CWCF’s Common Good Capital program is so named for a reason. The program, which allows for self-directed investment through Registered Retirement Savings Plans (SD-RRSP) and Self-Directed Tax-Free Savings Accounts (SD-TFSA), supports co-ops of all types, non-profits, and CED investment funds to raise capital through these plans. Accordingly, participating enterprises benefit because it helps them raise capital from a larger pool that prospective investors already have in existing Registered Plans. Individuals benefit because it allows them to invest their RRSPs & TFSA’s in local, community-focused enterprises. CWCF benefits from the surpluses the program generates and the support it provides to participating worker co-ops. Thus, it really is an example of capital for a “common good.”

Members

CWCF currently has about 65 members using the program. Although the program was initially created to support worker co-ops, changes to the rules in 2011 restricted its use to those with at least 10 investors, thus making it inaccessible to most of CWCF’s worker co-op membership. However, demand which had arisen before this within other types of enterprises had caused CWCF to expand the program beyond its initial base to other co-ops and CED investment funds, with these types of members (and the more recent addition of nonprofits) now comprising the majority of its membership. Many of the enterprises using the program are renewable energy co-ops, affordable housing non-profit organizations, and community economic development investment funds (“CEDIFs”).  

Individual Investors

The Common Good Capital (“CGC”) program is currently used by about 2600 investors, who collectively hold roughly $62 million in assets.
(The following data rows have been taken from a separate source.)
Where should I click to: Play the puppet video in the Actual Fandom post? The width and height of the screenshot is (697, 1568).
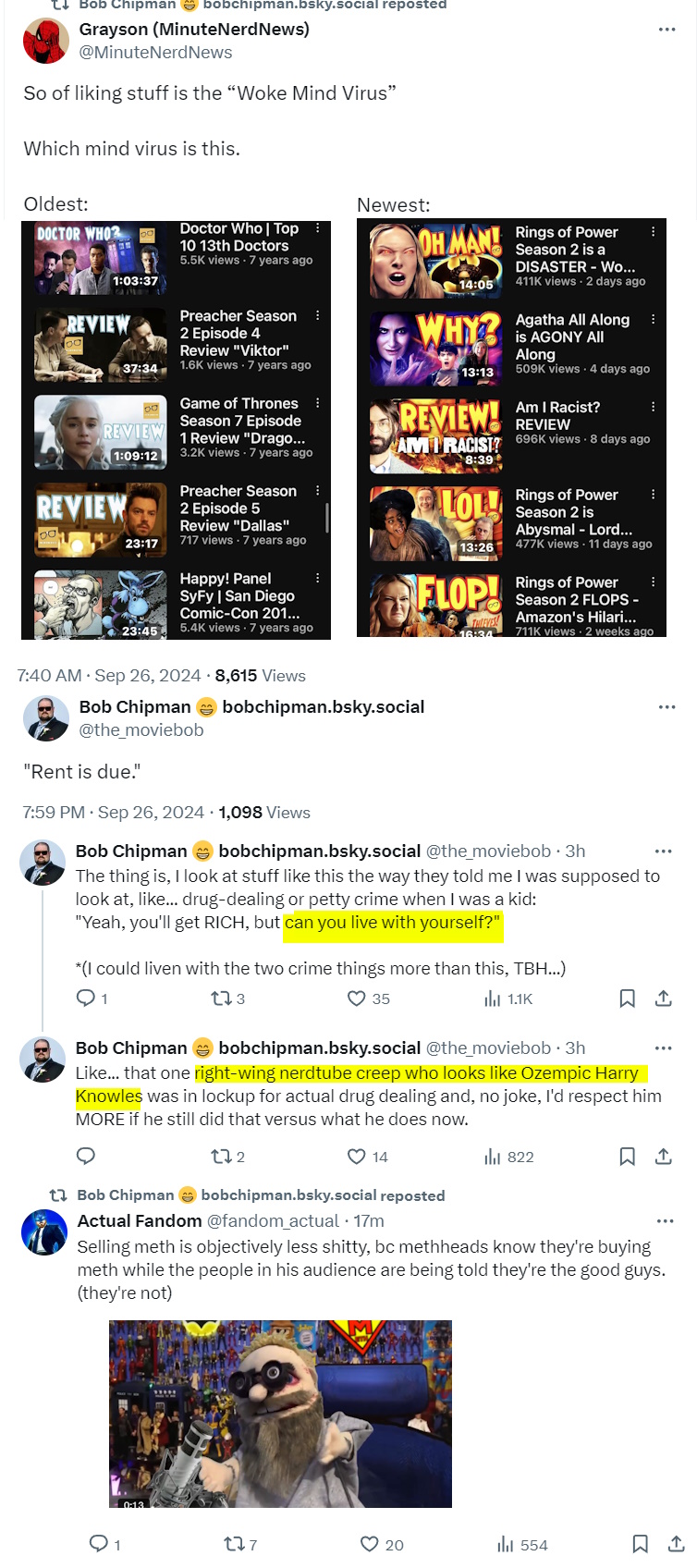(280, 1415)
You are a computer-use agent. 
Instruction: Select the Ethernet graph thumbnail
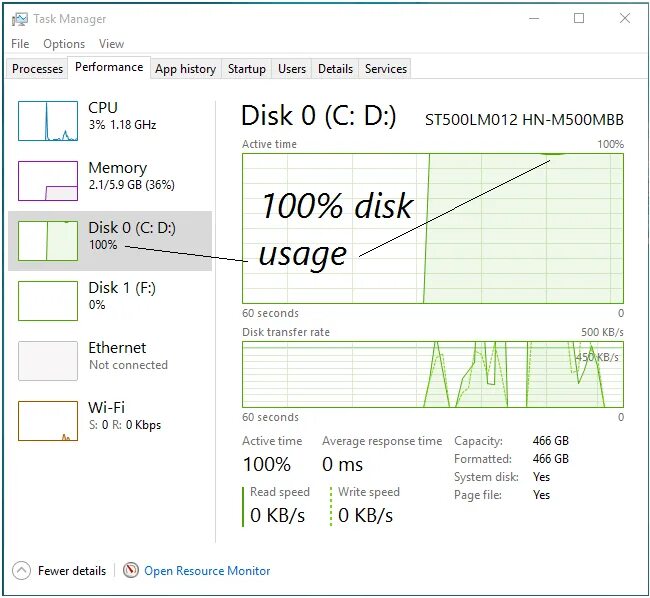tap(47, 361)
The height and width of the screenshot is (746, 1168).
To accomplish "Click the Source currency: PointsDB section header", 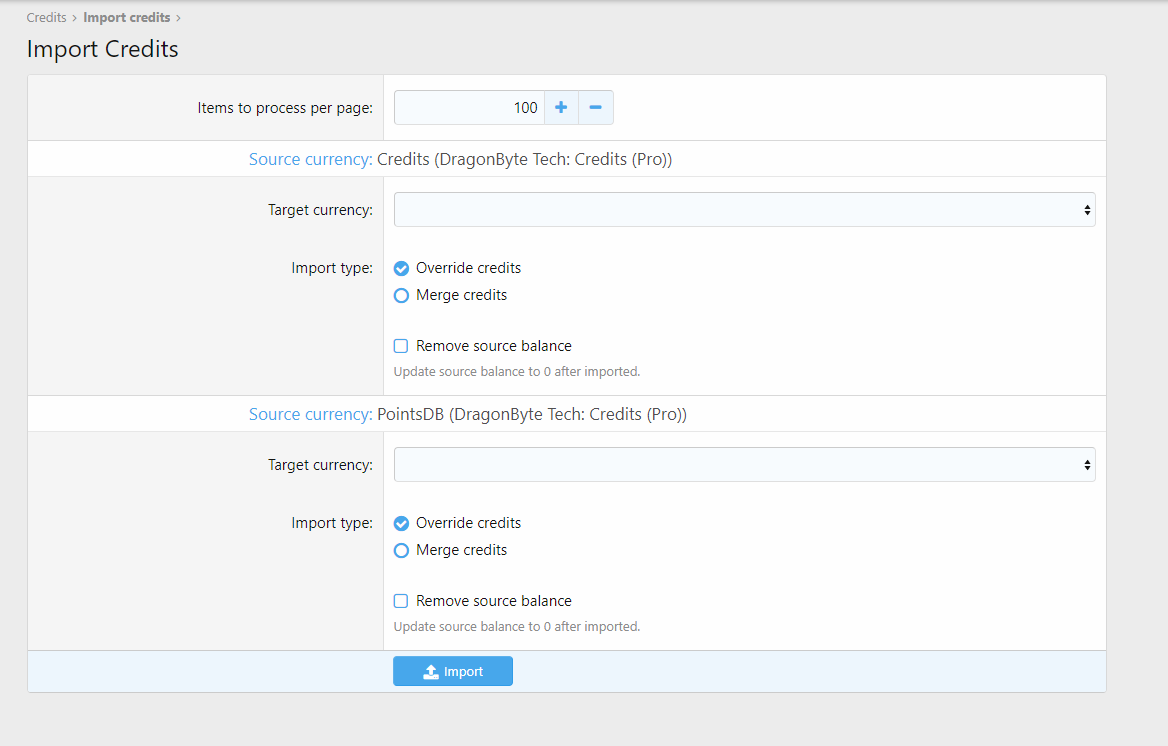I will pyautogui.click(x=467, y=414).

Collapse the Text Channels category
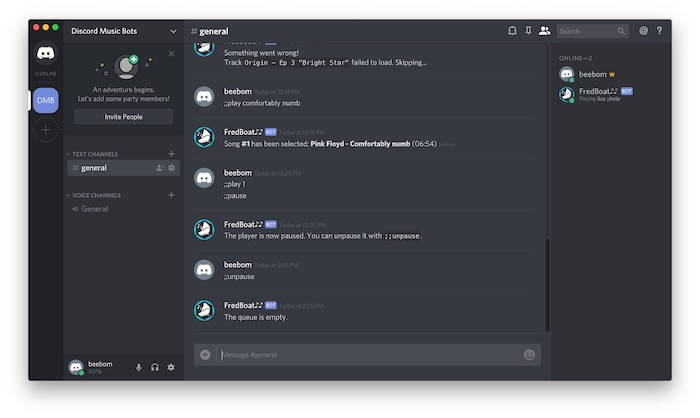[x=96, y=154]
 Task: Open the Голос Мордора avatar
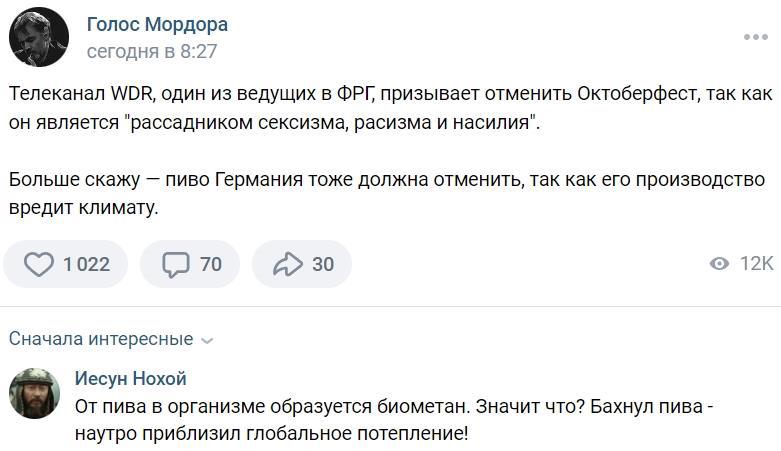[39, 37]
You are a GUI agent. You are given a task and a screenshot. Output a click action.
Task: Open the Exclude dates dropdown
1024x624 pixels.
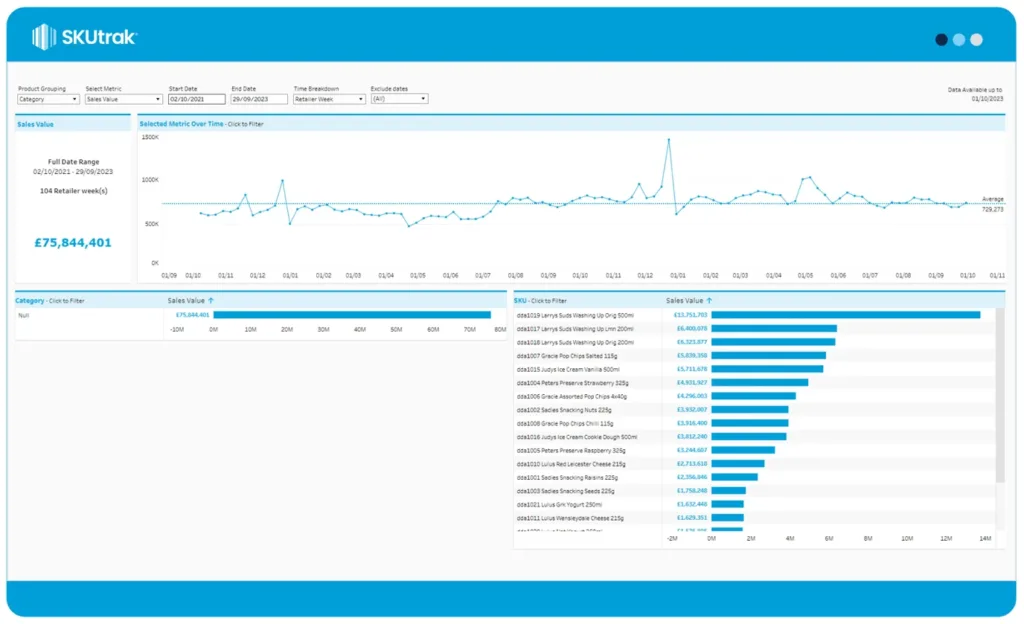(x=399, y=99)
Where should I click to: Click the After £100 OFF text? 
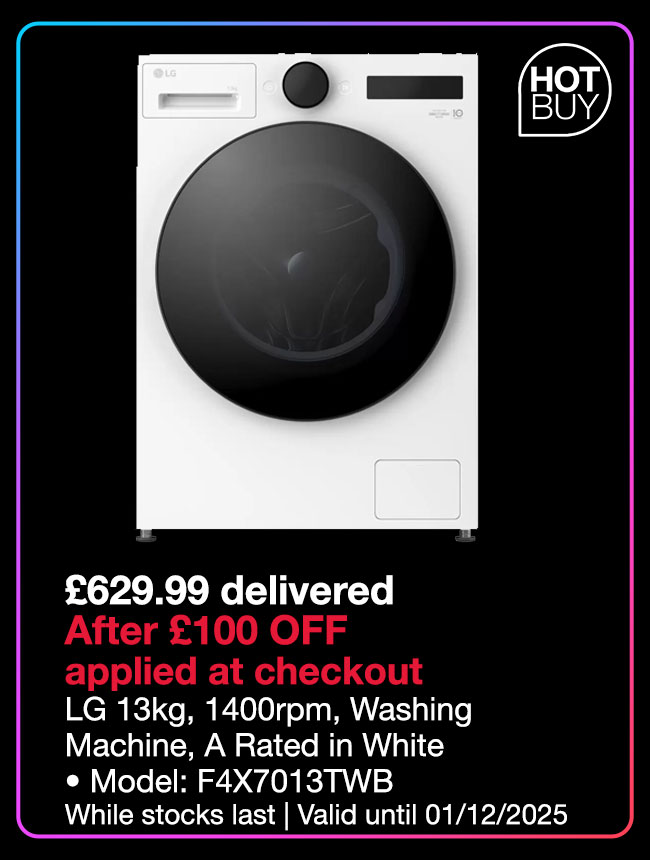coord(206,630)
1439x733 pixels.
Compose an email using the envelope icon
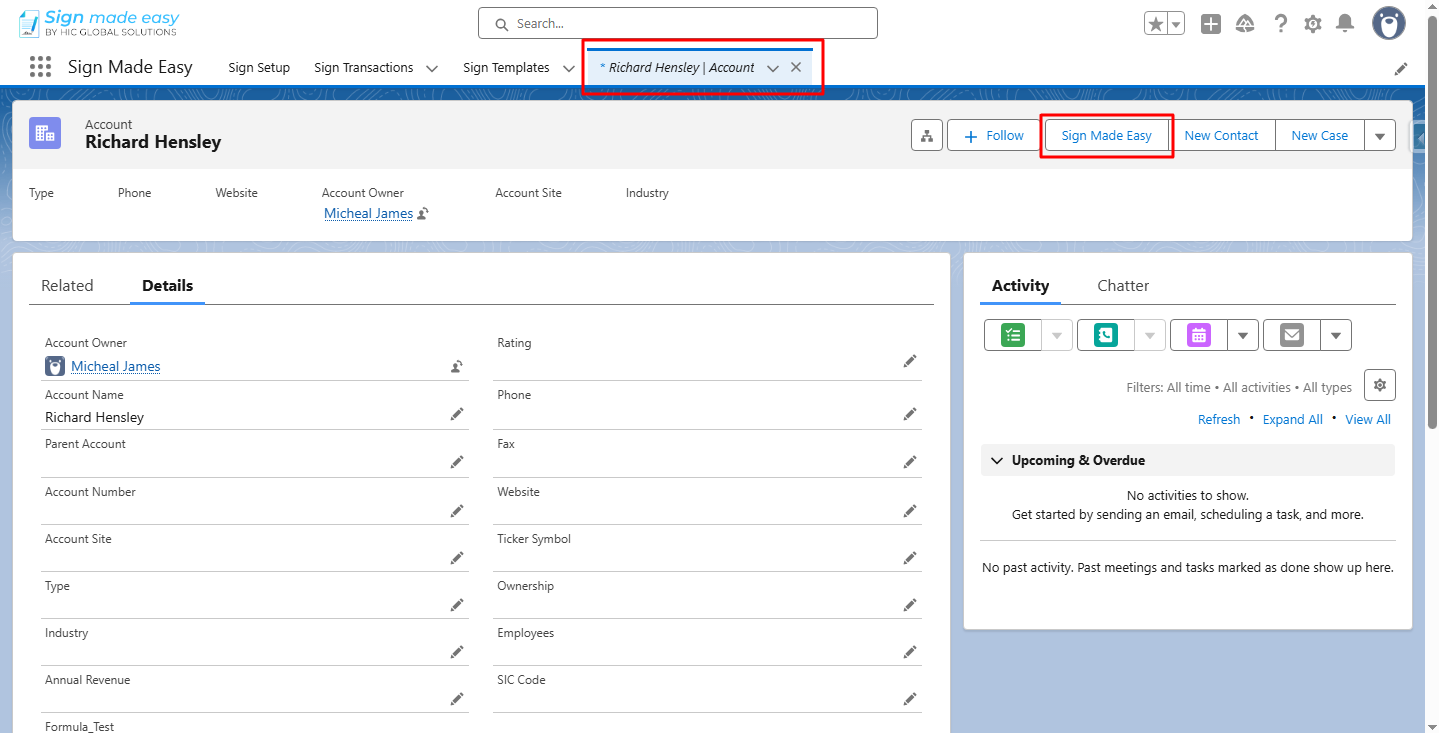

Participating in the program offers investors several advantages over a conventional self-directed plan:

  • CGC is able to hold securities that are often not accepted by financial institutions.
  • CGC allows prospective investors to use registered funds they already have, rather than necessarily coming up with new money to invest.
  • Investments held in GCG plans are able to grow tax-free while investors pay lower fees than some of the large financial institutions offer. Although the costs to run the program have gone up significantly with increased due diligence requirements and inflation, fees to participate in the program have only increased once (late in 2025) in the last 9 years.  
  • Although individuals are wise to be cautious about the amount of risk in any given investment, investors can feel good about keeping their money within the local economy.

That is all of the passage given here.